Discussion in 'Composites' started by autoreply, Dec 10, 2010.
Can anybody recommend a US company that can do composites testing to get mechanical properties?
P-C, A composites Engineer can probably give you what you need, or a Company that employs theses engineers.
Hey, total noob question about fiberglassing and foam. I was thinking of a more "automated" way to fabricate parts. I read a post somewhere that said the foam core is just used to "form" the part, not really an element of strength. That said, could one take the BID and UNI fabric, do a layup without the foam core and then have a 3d router cut out multiple pieces out of a really big, say 4'x8' layup?
If you are talking about a sandwich panel (with a fiberglass and epoxy layup on each side of a foam core) then the foam core is definitely not there "just to form the part". The foam is critical to the stiffness of the part.
Yes, you could use a router to make flat parts from a 4x8 sandwich panel. The edges would need to be closed out.
Do some more reading on the function of the cores. Two types of cores are common:
Massive foam cores, usually hot wire cut from blue extruded styrene foam, provide the shape of the part and support the laminated fiber-resin skin against buckling. This is sometimes described as sandwich core construction, where the fiber-resin facings are the outermost part of the structure and the core bridges from skin to skin. A wing, stabilizer, or control surface made this way has one continuous very low density rib that covers the entire span of the part;
Sandwich cored skins, with fiber-resin facings on both sides of a core. These are made on some sort of a mold. The mold can be anything from a flat table (caul plate) to a flexible plate that is shaped to suit for each part, to a dedicated mold for a specific skin. These tend to be skins - that is the part being made is one side of a larger, "hollow" part. The skin is made up of fiber-resin laminate, core, then another fiber-resin laminate. The laminates, the core, and the internal ribbing of the larger part all interact, and must be considered together in design.
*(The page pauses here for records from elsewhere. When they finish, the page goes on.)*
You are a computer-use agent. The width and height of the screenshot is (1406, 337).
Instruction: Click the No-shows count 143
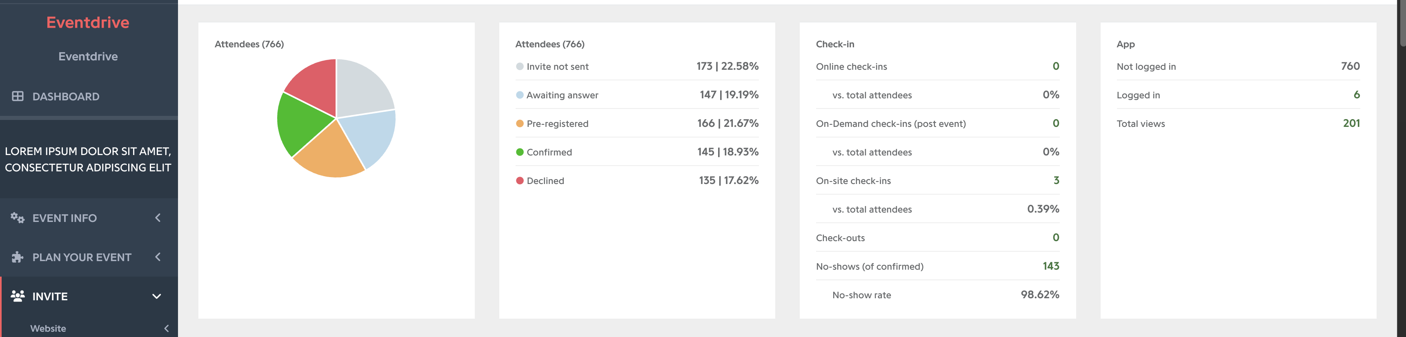pyautogui.click(x=1051, y=266)
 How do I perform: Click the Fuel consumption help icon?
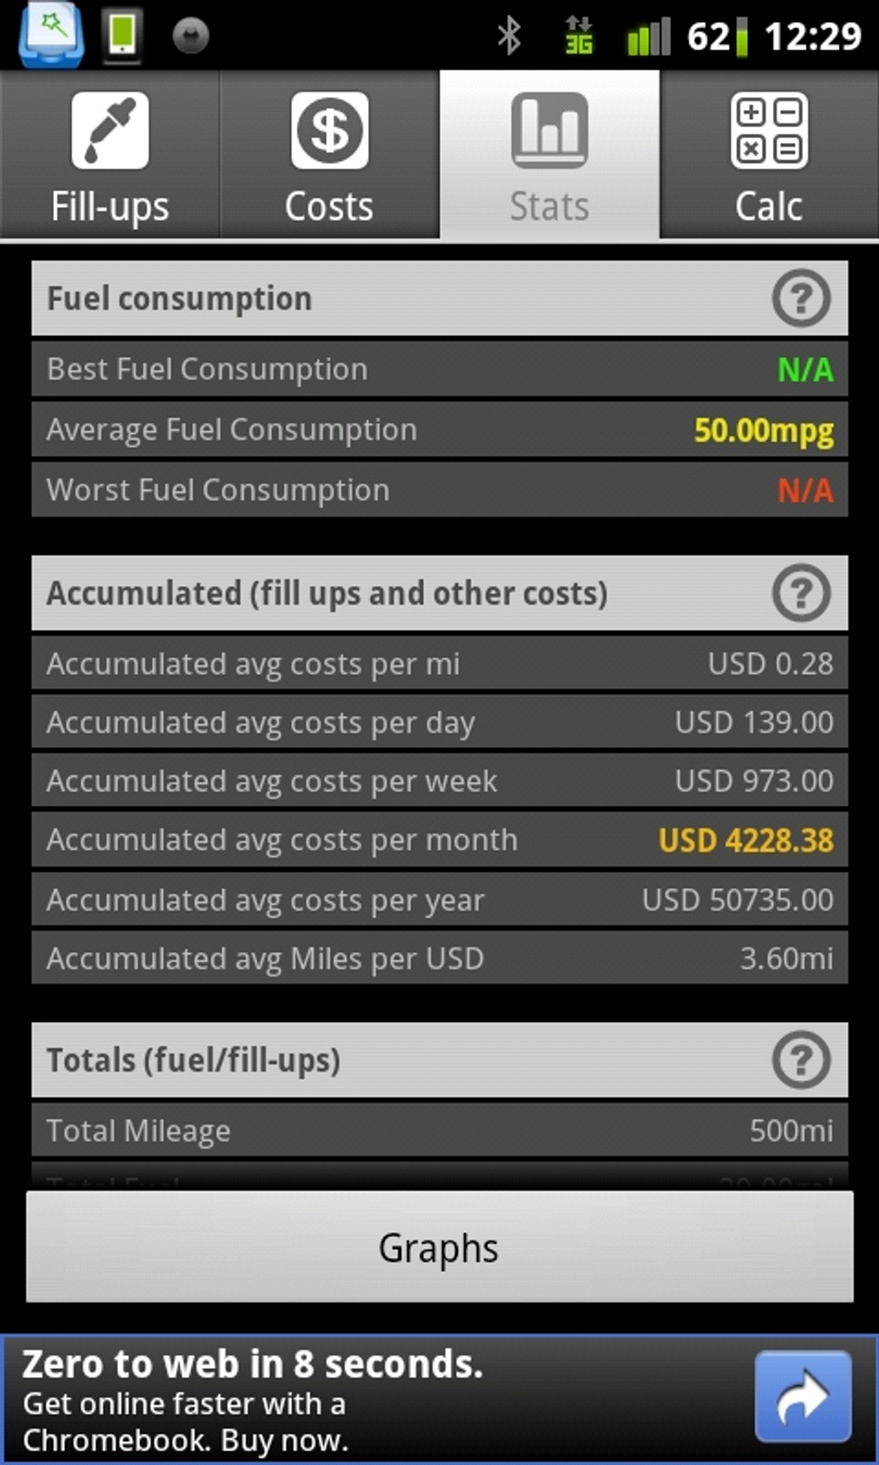[x=801, y=298]
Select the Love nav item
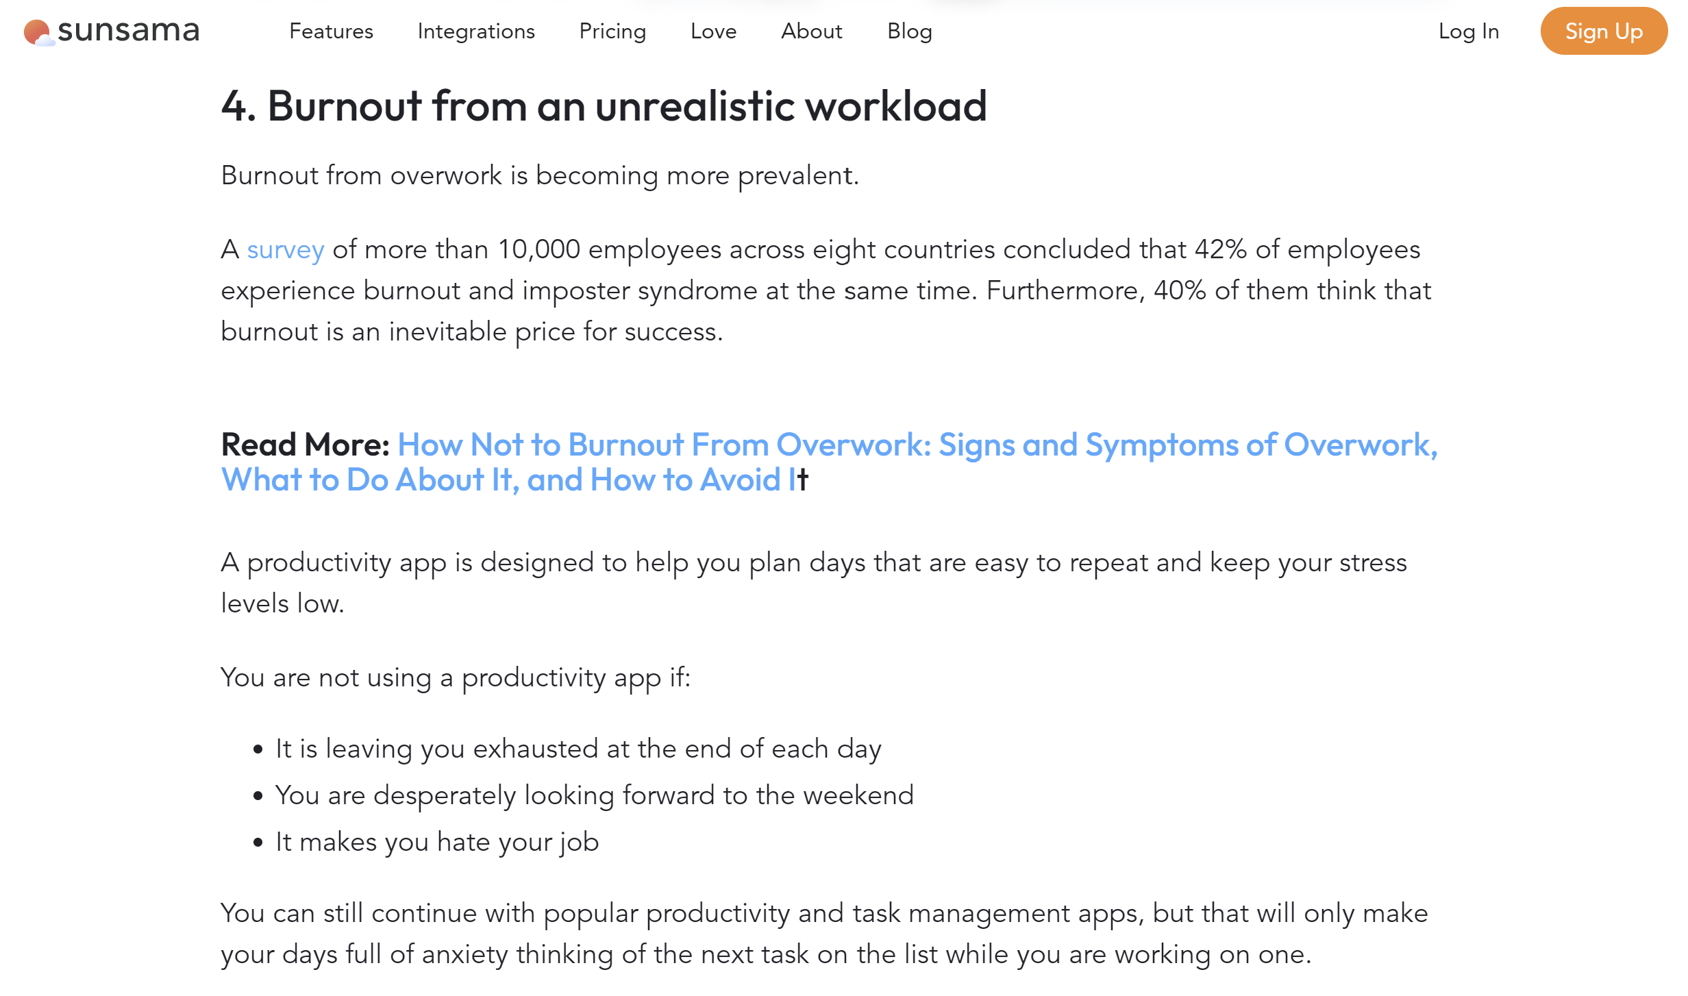The height and width of the screenshot is (996, 1688). click(713, 32)
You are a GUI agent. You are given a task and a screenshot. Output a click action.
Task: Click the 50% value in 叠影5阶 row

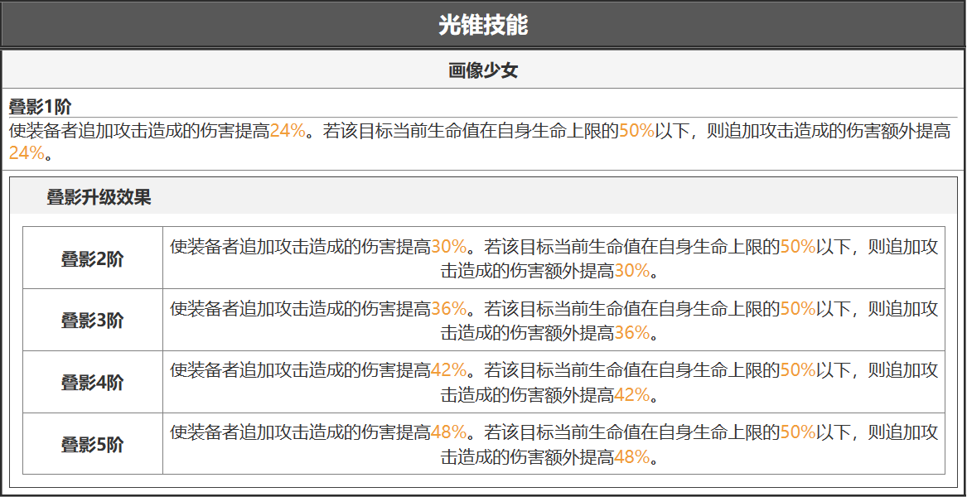coord(798,432)
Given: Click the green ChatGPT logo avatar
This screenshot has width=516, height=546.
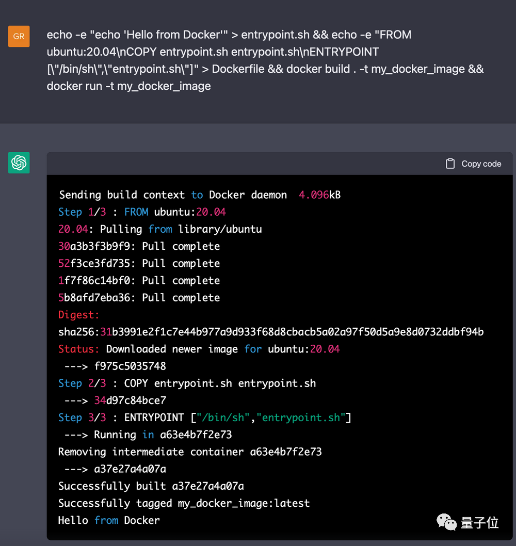Looking at the screenshot, I should click(x=19, y=163).
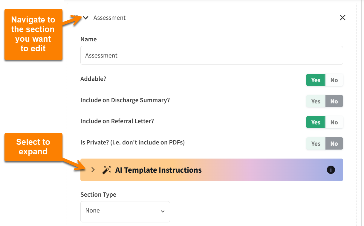Viewport: 364px width, 226px height.
Task: Click the X to close the Assessment editor
Action: coord(342,18)
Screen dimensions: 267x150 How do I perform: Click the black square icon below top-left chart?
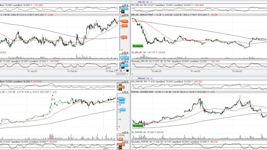click(127, 71)
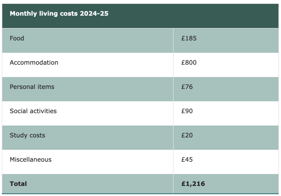Click the £800 accommodation cost value
The image size is (281, 196).
click(x=189, y=62)
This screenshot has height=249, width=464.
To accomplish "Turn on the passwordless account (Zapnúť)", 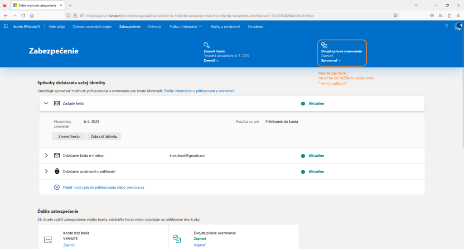I will click(x=69, y=244).
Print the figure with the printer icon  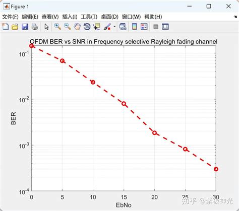pos(35,27)
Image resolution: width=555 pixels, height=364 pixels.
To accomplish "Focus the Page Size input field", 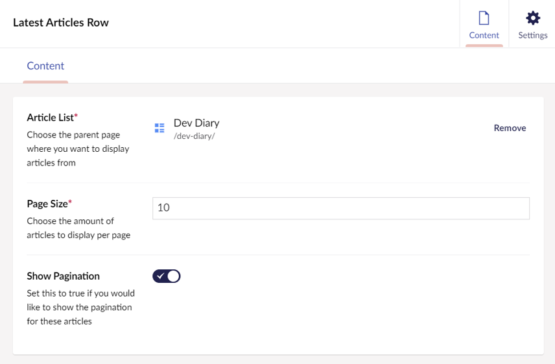I will coord(340,208).
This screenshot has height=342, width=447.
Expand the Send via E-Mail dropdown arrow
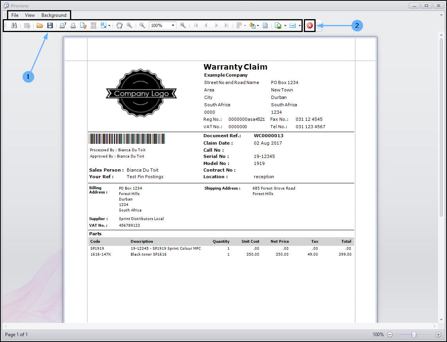[x=300, y=25]
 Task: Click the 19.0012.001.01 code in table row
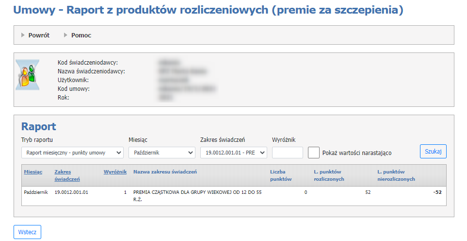coord(71,192)
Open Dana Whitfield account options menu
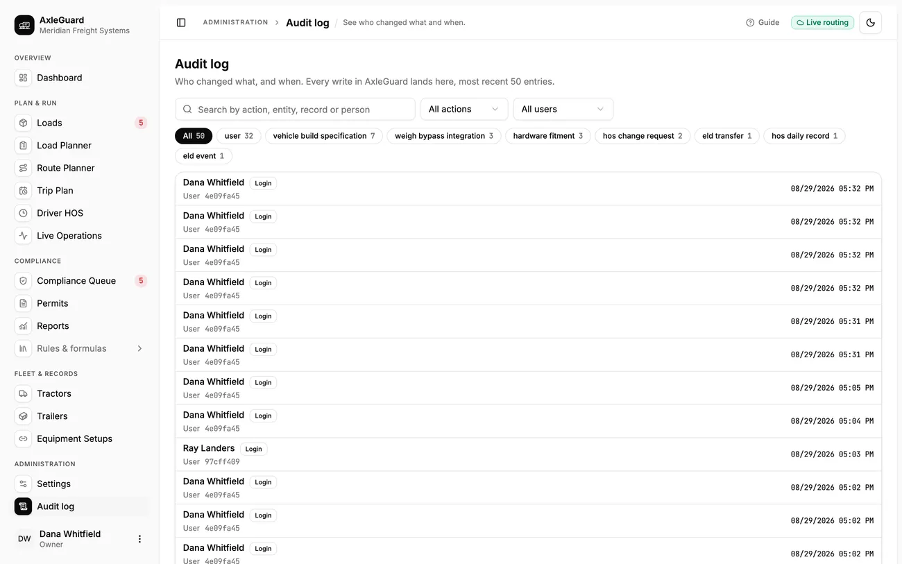The height and width of the screenshot is (564, 902). (x=139, y=539)
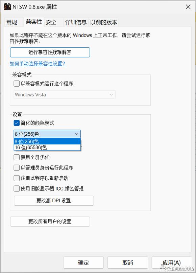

Fiberglass laminates without cores are only rarely used in little airplanes. Primary loads are easily carried with pretty thin laminates. Typical 160 -220 mph airplanes use 21-22 oz/yd fiberglass fabrics, about 0.025" thick when laminated. Sailplanes using carbon fiber use one ply of 6 oz fabric on each side of 1/4 cores. With that level of fiber-resin on the outside, a foam core, either of massive type or of sandwich type are used. No core with just the thin outer facing will usually require either frequent ribs, frames, etc all to prevent buckling (large scale buckling, wrinkling, and crippling) or they require much thicker laminations. Either way the light way to structures in our size of airplanes is cored composites of some sort. WEIGHT IS THE ENEMY, so we do things the lightest way that is both practical and strong enough.
For things such as cowlings, some folks have laminated 4 plies of BID cloth with no cores, but they still require substantial internal bracing and reinforcement. Some kit aircraft use cored skin cowls much like the rest of the structures in composite airplanes - these are the lightest. The factories for certified aircraft have used laminate cowlings with much more thickness and significant other structures internal to the laminations.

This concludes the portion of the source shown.